How do I access higher volume of tweets in realtime, beyond the default 1%?


#1

I am one of the original authors of Spark Streaming (https://spark.apache.org/streaming/), and I would like to use the higher volume of streaming tweets to develop applications. I know that this question has been asked many times in this forum, but most, if not all of them, seem to be inconclusive. Please help!


#2

They’re not inconclusive, actually. All of them since the Twitter ToS change state the same three tenets:

  • Elevated access (“privileged” access, if you prefer) is gone
  • The 1% you get “for free” is not usable for commercial purposes, is limited to 400 keywords on track, too
  • Anything beyond the 1% cap should be acquired through a third-party data provider - Gnip ( http://www.gnip.com/ ) or DataSift ( http://www.datasift.com/ )
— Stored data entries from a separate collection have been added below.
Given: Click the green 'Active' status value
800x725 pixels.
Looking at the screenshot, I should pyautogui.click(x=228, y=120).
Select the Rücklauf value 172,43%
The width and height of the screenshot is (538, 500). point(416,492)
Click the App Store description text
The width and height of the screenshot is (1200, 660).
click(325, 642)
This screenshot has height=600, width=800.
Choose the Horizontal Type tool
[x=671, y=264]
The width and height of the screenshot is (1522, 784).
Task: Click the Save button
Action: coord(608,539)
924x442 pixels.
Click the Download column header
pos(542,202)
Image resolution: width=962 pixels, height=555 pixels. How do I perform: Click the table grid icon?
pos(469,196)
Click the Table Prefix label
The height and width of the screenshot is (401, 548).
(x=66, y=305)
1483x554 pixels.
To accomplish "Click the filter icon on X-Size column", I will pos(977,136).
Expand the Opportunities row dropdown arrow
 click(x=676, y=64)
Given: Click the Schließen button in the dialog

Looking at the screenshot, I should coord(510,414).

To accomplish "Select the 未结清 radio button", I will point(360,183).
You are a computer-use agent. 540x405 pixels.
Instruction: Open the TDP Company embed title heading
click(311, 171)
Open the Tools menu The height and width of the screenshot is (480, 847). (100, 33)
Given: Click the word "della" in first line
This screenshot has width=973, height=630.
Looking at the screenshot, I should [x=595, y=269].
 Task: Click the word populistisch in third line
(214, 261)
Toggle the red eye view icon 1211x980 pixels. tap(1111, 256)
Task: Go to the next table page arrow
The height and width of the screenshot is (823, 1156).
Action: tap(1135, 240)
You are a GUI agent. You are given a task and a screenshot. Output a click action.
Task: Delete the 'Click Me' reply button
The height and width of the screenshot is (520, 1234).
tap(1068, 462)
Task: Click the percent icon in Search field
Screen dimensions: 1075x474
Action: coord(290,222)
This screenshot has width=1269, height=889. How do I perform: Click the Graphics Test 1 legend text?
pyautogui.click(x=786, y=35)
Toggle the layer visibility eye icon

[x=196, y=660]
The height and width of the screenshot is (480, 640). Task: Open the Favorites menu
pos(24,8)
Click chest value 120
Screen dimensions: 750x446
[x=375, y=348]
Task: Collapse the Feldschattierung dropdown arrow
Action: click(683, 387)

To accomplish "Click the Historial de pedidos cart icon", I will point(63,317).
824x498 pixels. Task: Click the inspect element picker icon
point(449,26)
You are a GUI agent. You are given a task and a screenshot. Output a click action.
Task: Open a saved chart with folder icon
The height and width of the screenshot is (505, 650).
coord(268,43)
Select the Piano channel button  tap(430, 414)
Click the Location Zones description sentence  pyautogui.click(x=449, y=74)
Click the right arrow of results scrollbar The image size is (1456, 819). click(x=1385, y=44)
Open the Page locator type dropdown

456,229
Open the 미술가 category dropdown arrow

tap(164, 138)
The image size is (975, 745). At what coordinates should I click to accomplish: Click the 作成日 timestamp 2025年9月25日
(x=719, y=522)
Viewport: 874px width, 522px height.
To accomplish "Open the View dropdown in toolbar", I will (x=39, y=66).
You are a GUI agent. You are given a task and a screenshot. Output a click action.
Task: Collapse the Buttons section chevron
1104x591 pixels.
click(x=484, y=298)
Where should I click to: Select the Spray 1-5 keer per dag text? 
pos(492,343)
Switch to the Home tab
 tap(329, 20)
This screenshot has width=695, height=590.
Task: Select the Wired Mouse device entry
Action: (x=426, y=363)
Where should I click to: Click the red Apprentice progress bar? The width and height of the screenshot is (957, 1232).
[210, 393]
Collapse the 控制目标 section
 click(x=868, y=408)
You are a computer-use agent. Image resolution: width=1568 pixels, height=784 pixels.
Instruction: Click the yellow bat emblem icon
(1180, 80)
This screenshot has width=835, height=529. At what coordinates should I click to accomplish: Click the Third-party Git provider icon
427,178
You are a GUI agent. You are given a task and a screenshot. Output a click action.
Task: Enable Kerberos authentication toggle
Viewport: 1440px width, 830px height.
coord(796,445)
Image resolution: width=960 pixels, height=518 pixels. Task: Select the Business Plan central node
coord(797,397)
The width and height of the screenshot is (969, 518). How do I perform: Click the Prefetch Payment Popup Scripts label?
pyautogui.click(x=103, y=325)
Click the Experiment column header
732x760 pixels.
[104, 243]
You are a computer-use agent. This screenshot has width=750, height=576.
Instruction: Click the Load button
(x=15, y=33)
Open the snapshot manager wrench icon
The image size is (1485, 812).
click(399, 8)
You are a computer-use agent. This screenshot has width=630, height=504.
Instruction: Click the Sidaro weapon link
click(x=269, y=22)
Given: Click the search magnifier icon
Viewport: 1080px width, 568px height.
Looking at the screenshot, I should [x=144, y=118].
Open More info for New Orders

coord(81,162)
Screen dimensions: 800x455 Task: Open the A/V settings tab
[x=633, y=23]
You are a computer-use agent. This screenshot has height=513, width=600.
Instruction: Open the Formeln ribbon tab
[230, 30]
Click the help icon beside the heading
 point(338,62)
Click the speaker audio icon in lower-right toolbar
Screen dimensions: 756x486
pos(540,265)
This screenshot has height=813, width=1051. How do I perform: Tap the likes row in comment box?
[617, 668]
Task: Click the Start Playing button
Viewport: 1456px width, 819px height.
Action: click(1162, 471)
Bear in mind that 1% of twitter is already big. If that’s still not enough for you, I strongly consider you check Gnip or DS out. I’m only familiar with Gnip’s product, as we use them as our data provider, and they’re reliable and efficient.


#3

Hi @SebRenauld, in case I use Basic Level Streaming API that falls under 1% limit and limited keywords and followers , can I use those tweets in my application.
My Application pulls data from various sites for stock market and show it on a dashboard.
I am fine using limited access to tweets unless my clients demand access more data and in that case I know they need to get into contract with GNIP or Datasift.
So wanted to know do I need to pay twitter for access to Basic Streaming API’s and giving data to my clients, even if it is less than 1%.
Please help.


#4

Present i am using this streaming api send tweets automatically.
i am attached Example of the Code once check this is use full for you.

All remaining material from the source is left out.